Но если внезапный приказ подымал Бересова, он, ничуть не жалея о покинутом тепле, выходил из хаты и направлялся в голову колонны. На марше подполковник почти всегда шел пешком, отдав свою верховую лошадь на попечение адъютанту или посадив на нее какого-нибудь солдата, выбившегося из сил в походе.
Раздевшись, Бересов медленно прошелся по комнате, ни разу не задев своим широким телом тесно поставленной мебели. Рассеянно, по привычке, он провел ладонью по своей чуть лысеющей голове и присел к приемнику. Как обычно перед боем, сон не приходил. Хотелось дождаться, пока протянут связь и от командиров батальонов поступят первые донесения.
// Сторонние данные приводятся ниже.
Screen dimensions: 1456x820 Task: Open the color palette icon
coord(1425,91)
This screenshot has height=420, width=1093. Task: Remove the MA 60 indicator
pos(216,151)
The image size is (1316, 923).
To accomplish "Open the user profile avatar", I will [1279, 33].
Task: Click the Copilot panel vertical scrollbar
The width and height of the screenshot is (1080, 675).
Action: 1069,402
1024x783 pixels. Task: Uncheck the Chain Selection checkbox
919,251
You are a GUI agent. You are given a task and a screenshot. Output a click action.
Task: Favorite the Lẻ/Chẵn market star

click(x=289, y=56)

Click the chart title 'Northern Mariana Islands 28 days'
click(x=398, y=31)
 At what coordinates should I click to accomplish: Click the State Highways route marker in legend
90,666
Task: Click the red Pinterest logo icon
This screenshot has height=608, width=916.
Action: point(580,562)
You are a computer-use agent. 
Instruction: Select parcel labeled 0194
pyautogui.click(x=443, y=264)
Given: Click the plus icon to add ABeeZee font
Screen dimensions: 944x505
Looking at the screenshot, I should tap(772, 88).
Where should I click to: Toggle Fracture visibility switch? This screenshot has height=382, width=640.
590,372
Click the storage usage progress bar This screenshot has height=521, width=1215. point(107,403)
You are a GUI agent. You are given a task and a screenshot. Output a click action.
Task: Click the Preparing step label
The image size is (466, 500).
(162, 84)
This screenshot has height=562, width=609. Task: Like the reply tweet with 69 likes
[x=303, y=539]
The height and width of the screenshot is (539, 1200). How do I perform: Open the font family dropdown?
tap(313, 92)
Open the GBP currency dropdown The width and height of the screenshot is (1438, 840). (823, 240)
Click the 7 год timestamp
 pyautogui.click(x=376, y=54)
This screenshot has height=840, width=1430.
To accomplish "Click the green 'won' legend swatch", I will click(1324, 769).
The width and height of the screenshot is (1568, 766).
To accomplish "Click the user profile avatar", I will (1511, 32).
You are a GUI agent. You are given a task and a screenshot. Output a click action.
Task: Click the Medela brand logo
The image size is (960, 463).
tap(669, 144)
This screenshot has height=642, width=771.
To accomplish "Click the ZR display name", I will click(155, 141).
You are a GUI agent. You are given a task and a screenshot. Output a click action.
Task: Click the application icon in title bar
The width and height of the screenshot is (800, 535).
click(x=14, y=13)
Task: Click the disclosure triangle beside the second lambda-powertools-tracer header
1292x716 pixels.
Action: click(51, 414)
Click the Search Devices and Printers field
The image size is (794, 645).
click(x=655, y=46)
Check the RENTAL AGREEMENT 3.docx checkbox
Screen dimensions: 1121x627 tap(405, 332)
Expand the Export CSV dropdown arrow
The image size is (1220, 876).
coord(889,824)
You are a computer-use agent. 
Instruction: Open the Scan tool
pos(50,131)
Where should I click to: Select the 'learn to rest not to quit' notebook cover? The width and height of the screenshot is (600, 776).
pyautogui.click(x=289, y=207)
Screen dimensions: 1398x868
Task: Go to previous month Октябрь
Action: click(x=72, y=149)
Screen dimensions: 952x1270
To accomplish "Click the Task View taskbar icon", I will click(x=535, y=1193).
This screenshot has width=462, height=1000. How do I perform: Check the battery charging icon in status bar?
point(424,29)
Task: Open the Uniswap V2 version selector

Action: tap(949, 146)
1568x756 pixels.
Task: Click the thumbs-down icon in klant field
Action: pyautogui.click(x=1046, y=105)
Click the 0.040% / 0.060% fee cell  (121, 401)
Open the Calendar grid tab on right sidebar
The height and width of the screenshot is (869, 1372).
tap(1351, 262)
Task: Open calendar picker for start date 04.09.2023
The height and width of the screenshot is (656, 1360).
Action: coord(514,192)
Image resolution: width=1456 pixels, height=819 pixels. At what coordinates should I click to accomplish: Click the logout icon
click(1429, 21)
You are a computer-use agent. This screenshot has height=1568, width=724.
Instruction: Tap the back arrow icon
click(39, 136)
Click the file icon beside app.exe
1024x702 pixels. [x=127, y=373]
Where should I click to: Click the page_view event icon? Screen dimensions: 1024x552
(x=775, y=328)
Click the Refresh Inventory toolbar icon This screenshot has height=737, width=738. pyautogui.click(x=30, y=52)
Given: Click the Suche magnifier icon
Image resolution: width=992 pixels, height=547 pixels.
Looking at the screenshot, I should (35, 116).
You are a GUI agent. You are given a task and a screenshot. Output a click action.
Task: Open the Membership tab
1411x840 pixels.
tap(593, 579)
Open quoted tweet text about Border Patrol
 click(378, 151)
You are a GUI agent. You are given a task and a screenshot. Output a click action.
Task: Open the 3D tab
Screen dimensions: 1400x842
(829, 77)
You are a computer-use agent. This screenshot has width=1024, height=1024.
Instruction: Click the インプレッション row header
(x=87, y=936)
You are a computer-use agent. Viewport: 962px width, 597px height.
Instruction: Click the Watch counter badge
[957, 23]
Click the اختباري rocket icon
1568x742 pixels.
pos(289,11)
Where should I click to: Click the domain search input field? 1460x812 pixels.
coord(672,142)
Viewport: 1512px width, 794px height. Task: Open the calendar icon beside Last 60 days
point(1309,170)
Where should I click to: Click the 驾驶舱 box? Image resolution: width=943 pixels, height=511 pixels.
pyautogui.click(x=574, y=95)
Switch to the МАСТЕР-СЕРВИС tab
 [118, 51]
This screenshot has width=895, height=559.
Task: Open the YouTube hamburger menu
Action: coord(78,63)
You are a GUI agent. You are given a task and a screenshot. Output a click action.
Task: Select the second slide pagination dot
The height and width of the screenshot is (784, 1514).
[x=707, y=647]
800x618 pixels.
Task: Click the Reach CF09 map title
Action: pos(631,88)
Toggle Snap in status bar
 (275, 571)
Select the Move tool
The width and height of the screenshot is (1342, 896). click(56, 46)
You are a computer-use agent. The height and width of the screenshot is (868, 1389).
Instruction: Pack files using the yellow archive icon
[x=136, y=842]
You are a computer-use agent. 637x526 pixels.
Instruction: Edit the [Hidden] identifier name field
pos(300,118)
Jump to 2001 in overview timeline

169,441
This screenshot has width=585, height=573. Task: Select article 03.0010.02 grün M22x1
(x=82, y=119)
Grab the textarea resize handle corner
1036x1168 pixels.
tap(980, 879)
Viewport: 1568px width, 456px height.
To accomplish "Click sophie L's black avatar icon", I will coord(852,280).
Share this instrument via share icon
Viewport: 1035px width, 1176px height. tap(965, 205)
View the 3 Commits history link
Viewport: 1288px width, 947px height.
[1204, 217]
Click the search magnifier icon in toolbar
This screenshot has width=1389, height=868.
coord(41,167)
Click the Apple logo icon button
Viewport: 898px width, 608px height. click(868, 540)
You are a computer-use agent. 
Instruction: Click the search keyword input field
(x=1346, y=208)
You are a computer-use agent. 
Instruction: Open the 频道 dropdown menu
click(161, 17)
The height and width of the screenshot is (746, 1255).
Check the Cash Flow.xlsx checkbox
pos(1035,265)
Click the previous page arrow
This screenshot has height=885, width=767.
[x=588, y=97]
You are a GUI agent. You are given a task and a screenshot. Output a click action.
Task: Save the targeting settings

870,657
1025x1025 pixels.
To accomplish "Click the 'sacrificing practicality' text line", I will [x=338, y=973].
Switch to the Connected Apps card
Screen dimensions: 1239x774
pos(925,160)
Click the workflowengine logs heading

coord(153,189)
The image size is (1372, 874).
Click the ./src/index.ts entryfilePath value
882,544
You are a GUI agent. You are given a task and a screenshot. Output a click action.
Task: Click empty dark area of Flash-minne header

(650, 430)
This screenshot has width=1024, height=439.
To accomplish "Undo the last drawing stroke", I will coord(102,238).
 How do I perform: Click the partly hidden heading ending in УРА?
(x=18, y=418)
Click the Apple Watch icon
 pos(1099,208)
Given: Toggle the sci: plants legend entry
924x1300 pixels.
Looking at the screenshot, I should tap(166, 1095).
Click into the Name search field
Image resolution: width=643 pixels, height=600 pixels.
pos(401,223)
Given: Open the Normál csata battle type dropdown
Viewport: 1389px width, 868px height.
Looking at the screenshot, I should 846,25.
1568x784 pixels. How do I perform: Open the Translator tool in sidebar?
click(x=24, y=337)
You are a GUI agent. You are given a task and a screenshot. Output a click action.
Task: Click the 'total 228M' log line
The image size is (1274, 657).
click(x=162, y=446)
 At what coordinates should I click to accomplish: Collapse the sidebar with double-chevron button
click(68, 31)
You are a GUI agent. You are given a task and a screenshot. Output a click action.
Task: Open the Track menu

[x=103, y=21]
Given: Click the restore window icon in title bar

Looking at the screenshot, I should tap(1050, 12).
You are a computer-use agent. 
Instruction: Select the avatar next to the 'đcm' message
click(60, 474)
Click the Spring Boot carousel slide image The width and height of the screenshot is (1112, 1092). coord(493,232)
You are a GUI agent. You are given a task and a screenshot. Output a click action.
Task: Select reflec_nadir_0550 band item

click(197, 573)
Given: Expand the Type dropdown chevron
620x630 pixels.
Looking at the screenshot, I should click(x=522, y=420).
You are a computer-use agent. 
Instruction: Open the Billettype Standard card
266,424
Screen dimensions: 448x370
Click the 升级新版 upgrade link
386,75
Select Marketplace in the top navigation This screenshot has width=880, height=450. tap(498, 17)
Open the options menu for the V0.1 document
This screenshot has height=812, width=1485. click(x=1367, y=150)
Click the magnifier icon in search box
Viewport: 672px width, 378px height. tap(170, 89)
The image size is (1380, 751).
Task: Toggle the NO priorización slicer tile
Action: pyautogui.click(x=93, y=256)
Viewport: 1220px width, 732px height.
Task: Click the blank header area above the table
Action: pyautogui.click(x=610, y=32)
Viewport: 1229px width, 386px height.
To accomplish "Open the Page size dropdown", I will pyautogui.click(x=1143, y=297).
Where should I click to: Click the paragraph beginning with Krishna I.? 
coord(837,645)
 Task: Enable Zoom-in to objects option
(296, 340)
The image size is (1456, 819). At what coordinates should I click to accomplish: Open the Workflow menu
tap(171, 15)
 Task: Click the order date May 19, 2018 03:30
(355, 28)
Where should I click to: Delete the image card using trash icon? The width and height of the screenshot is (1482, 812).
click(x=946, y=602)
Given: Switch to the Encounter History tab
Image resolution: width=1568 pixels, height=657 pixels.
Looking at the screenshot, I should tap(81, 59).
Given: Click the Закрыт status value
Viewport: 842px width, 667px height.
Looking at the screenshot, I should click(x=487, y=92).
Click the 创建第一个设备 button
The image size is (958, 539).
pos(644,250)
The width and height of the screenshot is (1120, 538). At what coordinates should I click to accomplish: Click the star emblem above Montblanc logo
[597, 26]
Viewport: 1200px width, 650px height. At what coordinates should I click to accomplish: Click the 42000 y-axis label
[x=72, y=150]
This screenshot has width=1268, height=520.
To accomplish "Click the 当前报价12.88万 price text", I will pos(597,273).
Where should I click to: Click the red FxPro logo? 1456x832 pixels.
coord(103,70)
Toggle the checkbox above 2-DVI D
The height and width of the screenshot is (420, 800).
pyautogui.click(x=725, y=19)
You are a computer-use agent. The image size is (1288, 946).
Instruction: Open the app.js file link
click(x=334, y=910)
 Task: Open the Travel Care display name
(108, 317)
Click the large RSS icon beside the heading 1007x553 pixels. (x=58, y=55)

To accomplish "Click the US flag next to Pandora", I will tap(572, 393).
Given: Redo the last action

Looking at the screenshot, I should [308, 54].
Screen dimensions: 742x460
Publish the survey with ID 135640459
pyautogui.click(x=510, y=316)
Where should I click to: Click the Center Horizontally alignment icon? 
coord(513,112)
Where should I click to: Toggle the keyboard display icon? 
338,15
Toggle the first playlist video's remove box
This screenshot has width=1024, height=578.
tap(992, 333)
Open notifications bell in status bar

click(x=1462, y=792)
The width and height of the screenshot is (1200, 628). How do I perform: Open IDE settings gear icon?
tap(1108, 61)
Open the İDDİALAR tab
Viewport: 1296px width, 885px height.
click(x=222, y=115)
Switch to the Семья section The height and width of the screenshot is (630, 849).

Бересов повернул ручку настройки, и в комнате приглушенно зазвучала нежная, грустная мелодия. Затем, вплетаясь в музыку, далекий женский голос запел что-то родное, знакомое. «Москва!» — догадался Бересов и задумчиво посмотрел в круглое сетчатое отверстие приемника, откуда струилась музыка. Заслушавшись, он нечаянно шевельнул рукой, которая все еще лежала на рукоятке настройки. И сразу же в комнату ворвались резкие звуки чужой речи. Кто-то по-немецки говорил быстро, торопливо и беспокойно, словно боялся, что ему не дадут закончить. Подполковник поморщился и круто повернул ручку дальше. Воздух наполнился треском, шумом. Заглушая друг друга, резкие голоса что-то кричали по-немецки. Один из них, особенно назойливый, перекрывая пестрый шум, часто и настойчиво, словно заколачивая гвоздь, твердил позывные: «Зигфрид, Зигфрид, Зигфрид…»
«Чертовы фашисты! Весь эфир забили!» — поморщился Бересов.
Рации окруженной группировки взывали о помощи. Оттуда, извне, из высших немецких штабов, запрашивали обстановку, приказывали — в который раз! — держаться до последнего солдата, обещали — в который раз! — прислать помощь; но она уж не могла прийти…
Радиоволны летели над окопами, где дрожали от холода и страха немецкие солдаты; над мертвой полосой ничьей земли, где кучками темно-зеленой рвани лежали заледеневшие трупы тех, кто в отчаянных атаках пытался вырваться из окружения.
Радиоволны плыли над головами советских солдат, молчаливо глядевших с переднего края в темную ночную степь. Солдаты не смыкали глаз. Они стерегли врага, как охотники стерегут зверя, обложив его берлогу.
Эфир был наполнен воплями немецких станций. Но голоса советских армейских станций не вмешивались в эту радиосумятицу. Рации наших частей, подошедших для решающего удара, молчали, чтобы преждевременно не обнаружить себя.
Резким поворотом ручки выключив приемник, Бересов подошел к столу и сел около него, подперев ладонью подбородок.